Les différentes formes de l’empathie

Qu’est-ce que l’empathie et qu’est-ce qu’elle n’est pas

Comme je l’ai distingué dans un autre article, l’empathie est différente de la sympathie. Dans la sympathie, on s’identifie à la situation de l’autre. C’est un sentiment que l’on peut avoir vis à vis de personnes que l’on ne connait pas personnellement. Et c’est un sentiment que l’on peut avoir vis à vis de situations que l’on n’a jamais rencontrées. On est alors compréhensif sans obligatoirement ressentir les sentiments, les pensées de l’autre. On se sent pas forcément obligés d’agir. On ressent pour l’autre.

Quand on ressent de l’empathie, on est relié à l’autre. C’est un processus émotionnel qui implique de s’identifier à ce que l’autre ressent et de ressentir les sentiments qu’il ressent. On ressent avec l’autre.

Mais l’empathie n’est pas que le partage d’émotions. C’est aussi un contrôle cognitif pour réguler et moduler l’expérience. Le mimétisme fait partie des relations humaines et se produit au niveau inconscient. En communication donc en interaction avec l’autre, nous imitons les expressions faciales, vocales et gestuelles de l’autre. Pouvoir prendre la pensée de l’autre fait également partie de nos compétences cognitives. Vers 4 ans, un enfant commence à voir comment les autres le voient.

L’empathie s’apprend même si nous naissons avec la capacité à être empathique. Les nourrissons apprennent à identifier et à réguler leurs émotions grâce à des interactions dyadiques réussies. Un parent réceptif aux besoins et aux indices de son enfant est une personne qui permet à son bébé de s’épanouir et de se développer émotionnellement. En reconnaissant ses états émotionnels et en y répondant, l’enfant développe le sentiment de soi et de l’autre. Avec le temps, ce sentiment se transforme en empathie et en capacité de connexion intime (c’est l’attachement sécurisé). 

Quand on a des difficultés à identifier et réguler ses émotions, on peut avoir une capacité d’empathie altérée. La personne peut alors être absorbée par les émotions de l’autre. Ce n’est pas de l’empathie.

Plus on est connecté à ses émotions, plus on est capable de ressentir celles des autres parce que l’empathie n’a pas seulement une composante émotionnelle mais aussi une composante cognitive.

Les formes d’empathie

Les 3 formes d’empathie

Il y a une premier classement que l’on pourrait établir en 3 formes différentes :

1. La première forme est une empathie purement cognitive. C’est être capable de voir les choses du point de vue de l’autre. C’est celle qui se confond avec la sympathie parce qu’on ne prend qu’une perspective de l’autre sans prendre les sentiments. Quand on ressent cette forme d’empathie, on comprend l’autre mais on n’est pas impliqué dans ses émotions.

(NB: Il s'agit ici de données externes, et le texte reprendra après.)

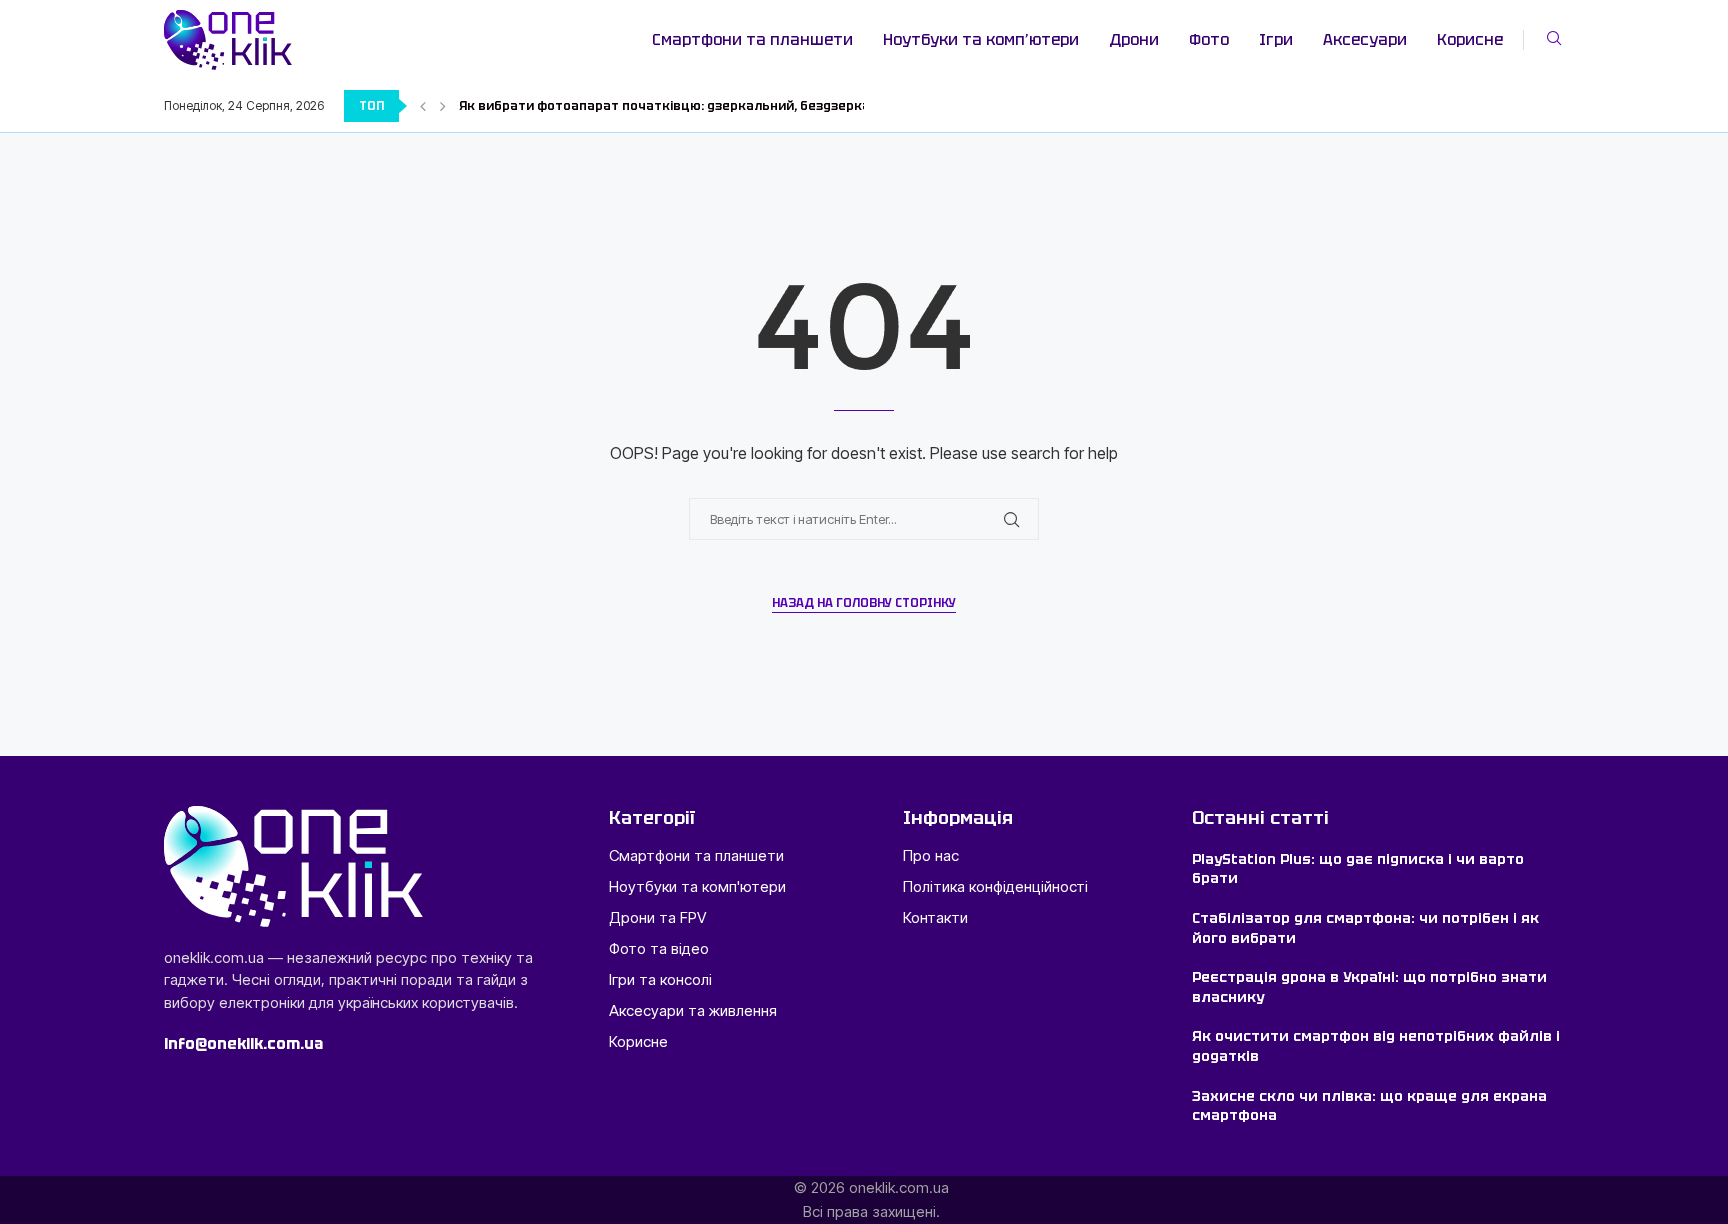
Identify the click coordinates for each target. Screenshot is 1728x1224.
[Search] (1554, 39)
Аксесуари (1365, 40)
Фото (1209, 40)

2. La seconde forme pourrait s’appeler « détresse personnelle ». Cela consiste à se noyer dans les émotions de l’autre. On est tellement débordé par l’émotion de l’autre que l’on est en détresse soi même. On ne parvient pas à faire face à nos propres émotions.

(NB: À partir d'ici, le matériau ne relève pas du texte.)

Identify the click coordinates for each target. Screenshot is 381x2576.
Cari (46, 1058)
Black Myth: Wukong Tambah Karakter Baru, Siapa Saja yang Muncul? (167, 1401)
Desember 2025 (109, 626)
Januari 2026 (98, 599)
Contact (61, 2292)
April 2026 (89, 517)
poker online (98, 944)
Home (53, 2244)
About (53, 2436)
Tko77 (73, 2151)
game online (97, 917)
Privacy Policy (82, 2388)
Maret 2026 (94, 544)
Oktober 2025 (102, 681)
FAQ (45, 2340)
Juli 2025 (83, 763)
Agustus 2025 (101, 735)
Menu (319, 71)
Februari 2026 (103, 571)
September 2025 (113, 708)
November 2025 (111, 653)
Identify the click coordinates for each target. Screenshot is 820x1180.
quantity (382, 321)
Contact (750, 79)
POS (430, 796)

3. La troisième forme d’empathie pourrait s’appeler le « souci de l’autre ». C’est la définition que nous avons généralement quand nous parlons d’empathie. Cela implique de reconnaître l’état émotionnel de l’autre. On est lié à l’émotion de l’autre et capable de ressentir et de manifester sa préoccupation.

La différence faite sur les composantes.

Le second classement pourrait se faire sur la composante émotionnelle et la composante cognitive. Car même si certains chercheurs considèrent que la véritable empathie doit réunir les deux composantes, la recherche récente en neurosciences montre que le cerveau réagit différemment lorsque l’empathie émotionnelle ou l’empathie cognitive est activée.

1. l’empathie émotionnelle est un état subjectif résultant de la contagion émotionnelle. C’est un processus inconscient qui nous fait réagir de manière appropriée aux émotions de l’autre. Cette empathie est liée à la gestion de soi et la gestion des relations. Elle est automatique même si nous pouvons apprendre à la gérer.

2. L’empathie cognitive est un état conscient qui nous permet de reconnaître et de comprendre l’émotion de l’autre. Cette empathie est liée à la conscience de soi et à la conscience sociale. C’est donc une compétence, c’est à dire qu’elle est voulue et apprise.

Nous avons tous un certain niveau d’empathie. La clé est de comprendre comment nous sommes empathiques avec les autres et de réaliser les forces et les limites de chaque type d’empathie. Nous pouvons apprendre à équilibrer toutes ces formes d’empathie pour le bien être de nous même et de celui des autres.